#### What to work on:
Exact transcription of the records is required.

#### Material provided:
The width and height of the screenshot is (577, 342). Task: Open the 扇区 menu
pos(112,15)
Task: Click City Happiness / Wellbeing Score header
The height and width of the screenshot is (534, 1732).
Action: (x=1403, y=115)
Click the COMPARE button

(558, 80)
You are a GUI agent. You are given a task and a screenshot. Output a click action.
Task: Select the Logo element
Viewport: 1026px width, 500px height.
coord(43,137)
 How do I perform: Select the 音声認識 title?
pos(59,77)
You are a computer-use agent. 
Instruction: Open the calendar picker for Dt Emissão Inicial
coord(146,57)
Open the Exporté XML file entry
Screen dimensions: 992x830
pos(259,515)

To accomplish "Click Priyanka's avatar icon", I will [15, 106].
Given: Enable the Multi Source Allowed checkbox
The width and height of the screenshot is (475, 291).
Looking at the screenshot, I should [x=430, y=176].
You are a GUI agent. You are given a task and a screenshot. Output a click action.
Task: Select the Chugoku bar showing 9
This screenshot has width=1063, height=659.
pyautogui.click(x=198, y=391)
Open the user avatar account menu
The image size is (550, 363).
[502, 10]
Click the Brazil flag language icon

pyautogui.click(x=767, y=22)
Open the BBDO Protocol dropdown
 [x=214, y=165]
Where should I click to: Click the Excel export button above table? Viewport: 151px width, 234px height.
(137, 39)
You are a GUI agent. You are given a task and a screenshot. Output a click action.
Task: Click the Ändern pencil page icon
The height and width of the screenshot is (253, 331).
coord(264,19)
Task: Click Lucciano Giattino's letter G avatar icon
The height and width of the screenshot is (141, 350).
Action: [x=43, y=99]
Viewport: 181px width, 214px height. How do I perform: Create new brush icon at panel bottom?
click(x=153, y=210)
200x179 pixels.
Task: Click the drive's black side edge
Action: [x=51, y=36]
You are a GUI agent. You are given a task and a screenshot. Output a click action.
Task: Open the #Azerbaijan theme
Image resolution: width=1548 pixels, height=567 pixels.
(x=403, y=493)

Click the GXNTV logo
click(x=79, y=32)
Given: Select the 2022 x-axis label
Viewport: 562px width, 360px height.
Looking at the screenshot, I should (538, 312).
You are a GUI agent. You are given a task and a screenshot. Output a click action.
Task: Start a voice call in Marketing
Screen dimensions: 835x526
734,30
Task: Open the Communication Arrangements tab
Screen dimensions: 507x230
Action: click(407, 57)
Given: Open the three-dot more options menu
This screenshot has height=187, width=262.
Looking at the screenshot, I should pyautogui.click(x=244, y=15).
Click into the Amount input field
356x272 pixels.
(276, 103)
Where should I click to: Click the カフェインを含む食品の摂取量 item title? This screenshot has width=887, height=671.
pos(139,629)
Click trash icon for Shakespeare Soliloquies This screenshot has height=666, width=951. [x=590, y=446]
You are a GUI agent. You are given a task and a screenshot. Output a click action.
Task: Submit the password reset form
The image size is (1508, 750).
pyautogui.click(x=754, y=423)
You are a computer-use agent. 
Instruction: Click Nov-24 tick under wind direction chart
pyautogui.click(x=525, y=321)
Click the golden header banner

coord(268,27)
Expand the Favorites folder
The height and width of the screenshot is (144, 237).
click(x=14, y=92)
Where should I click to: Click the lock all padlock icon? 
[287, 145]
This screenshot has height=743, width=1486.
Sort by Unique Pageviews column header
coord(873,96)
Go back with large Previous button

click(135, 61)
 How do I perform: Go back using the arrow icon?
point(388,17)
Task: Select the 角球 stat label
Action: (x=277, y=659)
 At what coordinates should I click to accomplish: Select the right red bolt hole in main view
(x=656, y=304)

#### Answer to this task:
The width and height of the screenshot is (577, 342). Task: Open the 扇区 menu
pos(112,15)
Task: Click City Happiness / Wellbeing Score header
The height and width of the screenshot is (534, 1732).
Action: (x=1403, y=115)
Click the COMPARE button

(558, 80)
You are a GUI agent. You are given a task and a screenshot. Output a click action.
Task: Select the Logo element
Viewport: 1026px width, 500px height.
coord(43,137)
 How do I perform: Select the 音声認識 title?
pos(59,77)
You are a computer-use agent. 
Instruction: Open the calendar picker for Dt Emissão Inicial
coord(146,57)
Open the Exporté XML file entry
Screen dimensions: 992x830
pos(259,515)

To accomplish "Click Priyanka's avatar icon", I will [15, 106].
Given: Enable the Multi Source Allowed checkbox
The width and height of the screenshot is (475, 291).
Looking at the screenshot, I should [x=430, y=176].
You are a GUI agent. You are given a task and a screenshot. Output a click action.
Task: Select the Chugoku bar showing 9
This screenshot has width=1063, height=659.
pyautogui.click(x=198, y=391)
Open the user avatar account menu
The image size is (550, 363).
[502, 10]
Click the Brazil flag language icon

pyautogui.click(x=767, y=22)
Open the BBDO Protocol dropdown
 [x=214, y=165]
Where should I click to: Click the Excel export button above table? Viewport: 151px width, 234px height.
(137, 39)
You are a GUI agent. You are given a task and a screenshot. Output a click action.
Task: Click the Ändern pencil page icon
The height and width of the screenshot is (253, 331).
coord(264,19)
Task: Click Lucciano Giattino's letter G avatar icon
The height and width of the screenshot is (141, 350).
Action: [x=43, y=99]
Viewport: 181px width, 214px height. How do I perform: Create new brush icon at panel bottom?
click(x=153, y=210)
200x179 pixels.
Task: Click the drive's black side edge
Action: [x=51, y=36]
You are a GUI agent. You are given a task and a screenshot. Output a click action.
Task: Open the #Azerbaijan theme
Image resolution: width=1548 pixels, height=567 pixels.
(x=403, y=493)

Click the GXNTV logo
click(x=79, y=32)
Given: Select the 2022 x-axis label
Viewport: 562px width, 360px height.
Looking at the screenshot, I should (538, 312).
You are a GUI agent. You are given a task and a screenshot. Output a click action.
Task: Start a voice call in Marketing
Screen dimensions: 835x526
734,30
Task: Open the Communication Arrangements tab
Screen dimensions: 507x230
Action: click(407, 57)
Given: Open the three-dot more options menu
This screenshot has height=187, width=262.
Looking at the screenshot, I should pyautogui.click(x=244, y=15).
Click into the Amount input field
356x272 pixels.
(276, 103)
Where should I click to: Click the カフェインを含む食品の摂取量 item title? This screenshot has width=887, height=671.
pos(139,629)
Click trash icon for Shakespeare Soliloquies This screenshot has height=666, width=951. [x=590, y=446]
You are a GUI agent. You are given a task and a screenshot. Output a click action.
Task: Submit the password reset form
The image size is (1508, 750).
pyautogui.click(x=754, y=423)
You are a computer-use agent. 
Instruction: Click Nov-24 tick under wind direction chart
pyautogui.click(x=525, y=321)
Click the golden header banner

coord(268,27)
Expand the Favorites folder
The height and width of the screenshot is (144, 237).
click(x=14, y=92)
Where should I click to: Click the lock all padlock icon? 
[287, 145]
This screenshot has height=743, width=1486.
Sort by Unique Pageviews column header
coord(873,96)
Go back with large Previous button

click(135, 61)
 How do I perform: Go back using the arrow icon?
point(388,17)
Task: Select the 角球 stat label
Action: (x=277, y=659)
 At what coordinates should I click to accomplish: Select the right red bolt hole in main view
(x=656, y=304)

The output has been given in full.